AIM OF THE EXERCISE:
Summarize the text below on sample preparation in one sentence.

(SUPPLIED TEXT begins)

Sample preparation-specifically, API extraction and dilution-can introduce errors. Use of best practices and automation can reduce variability.

(SUPPLIED TEXT ends)
(DATASET EXTRACT begins)

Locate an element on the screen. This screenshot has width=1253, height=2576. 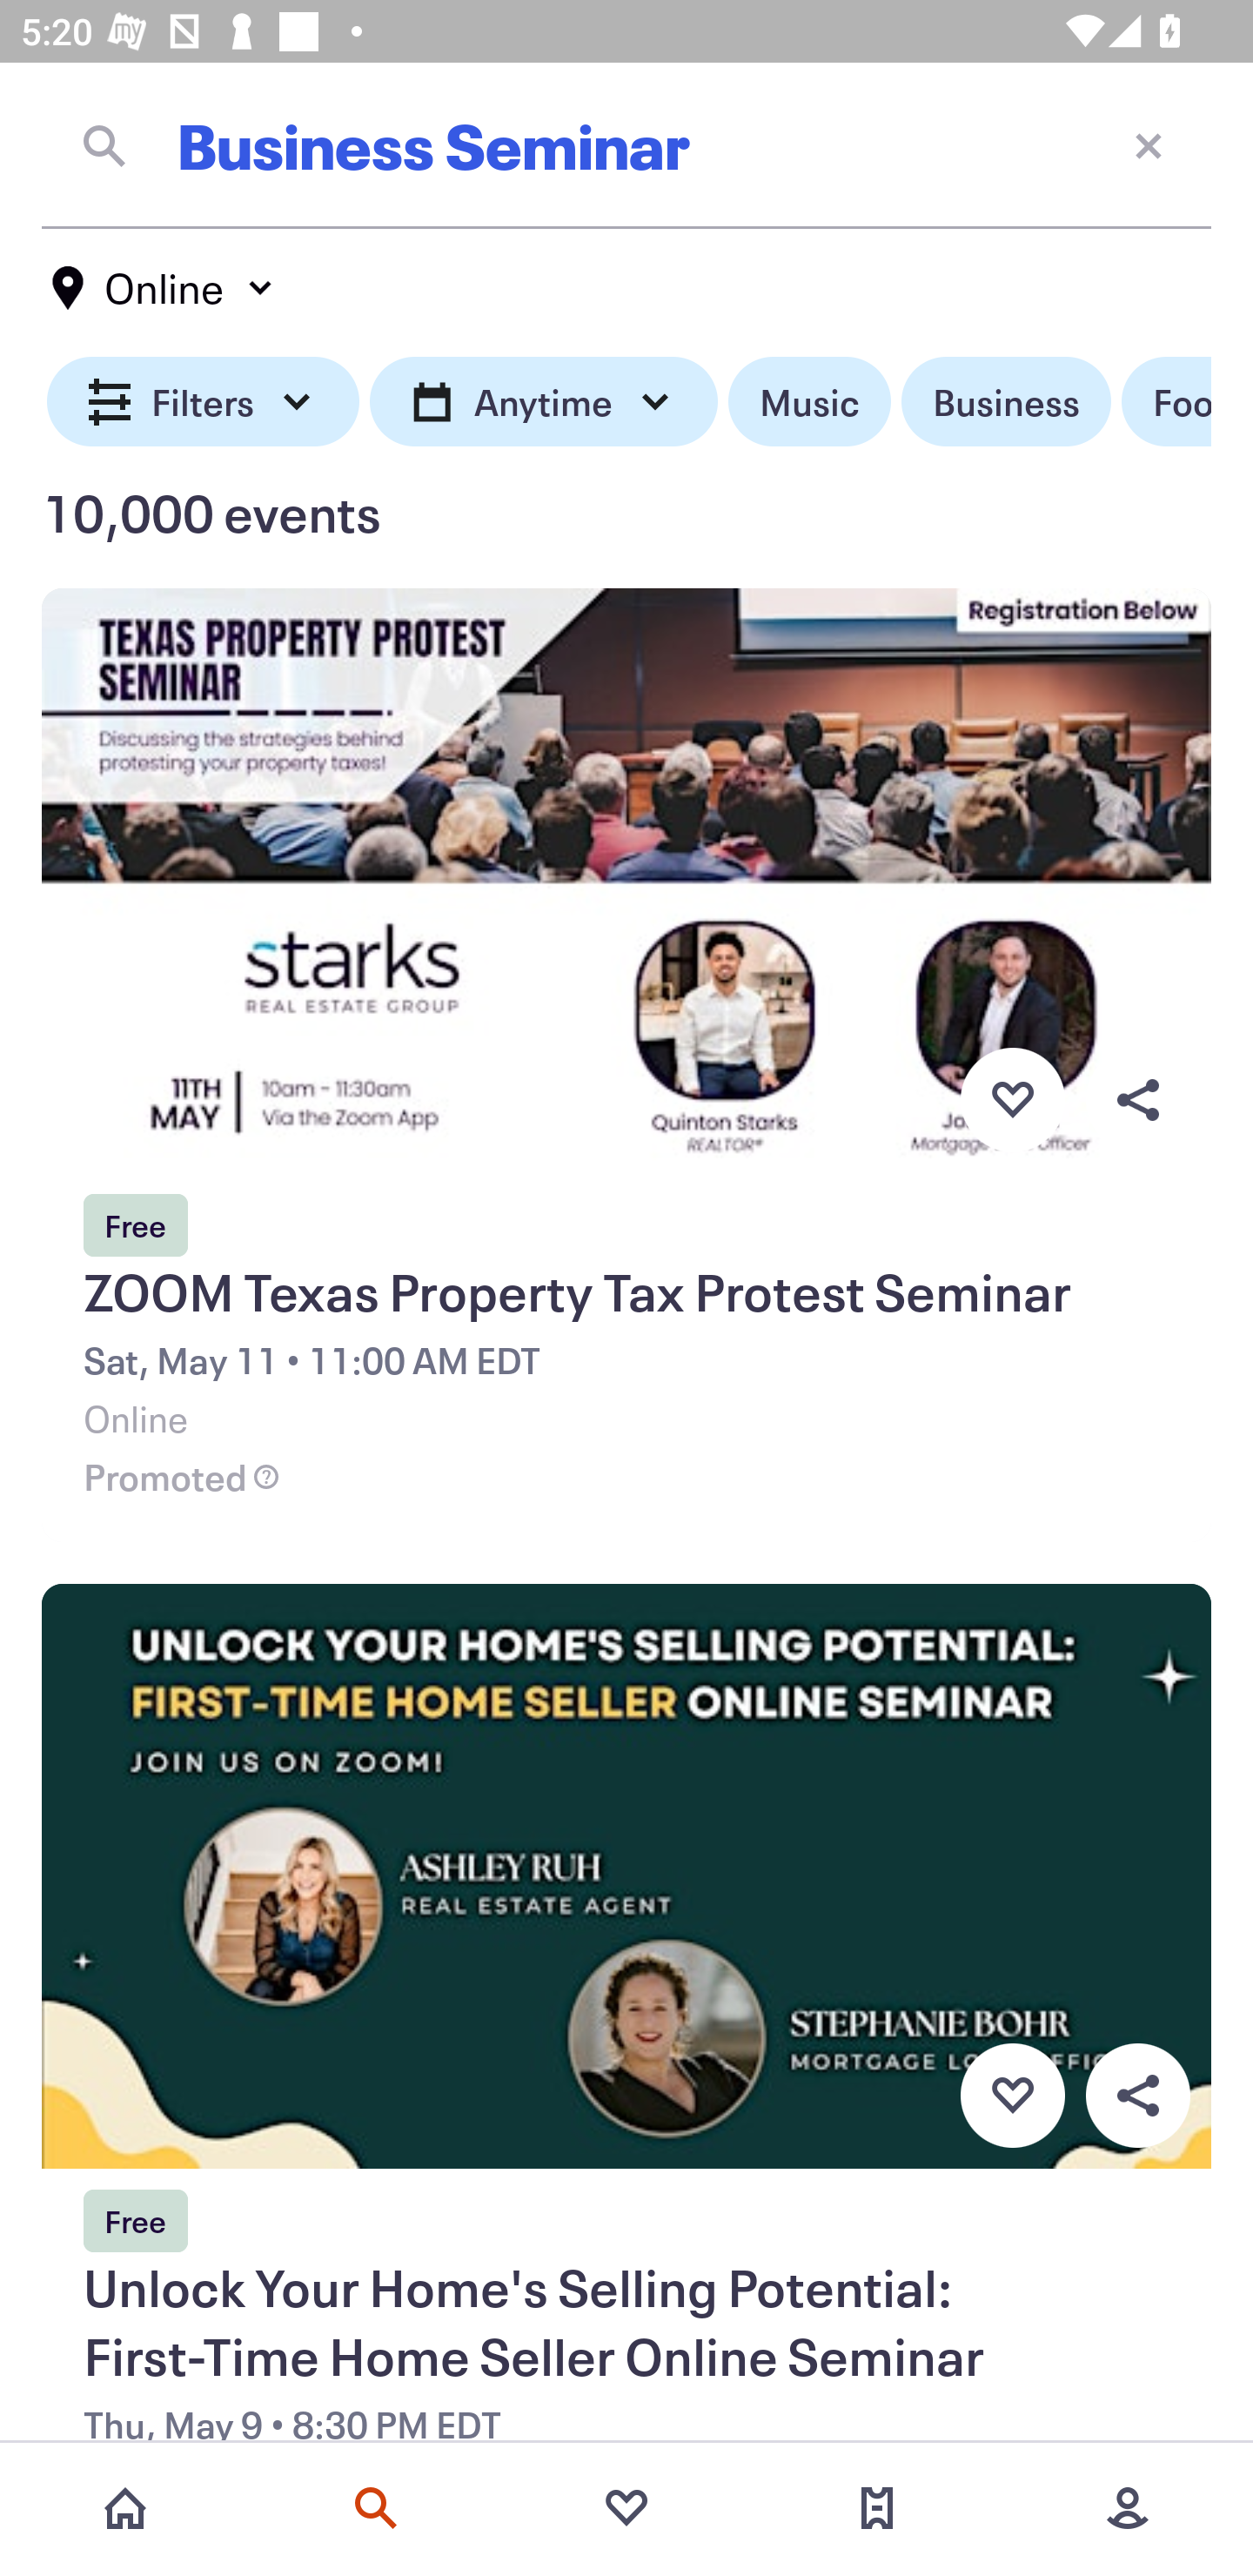
Filters is located at coordinates (204, 402).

(DATASET EXTRACT ends)

RESULT OF THIS TASK:
Sample preparation, specifically API extraction and dilution, can introduce errors, and best practices and automation can reduce variability.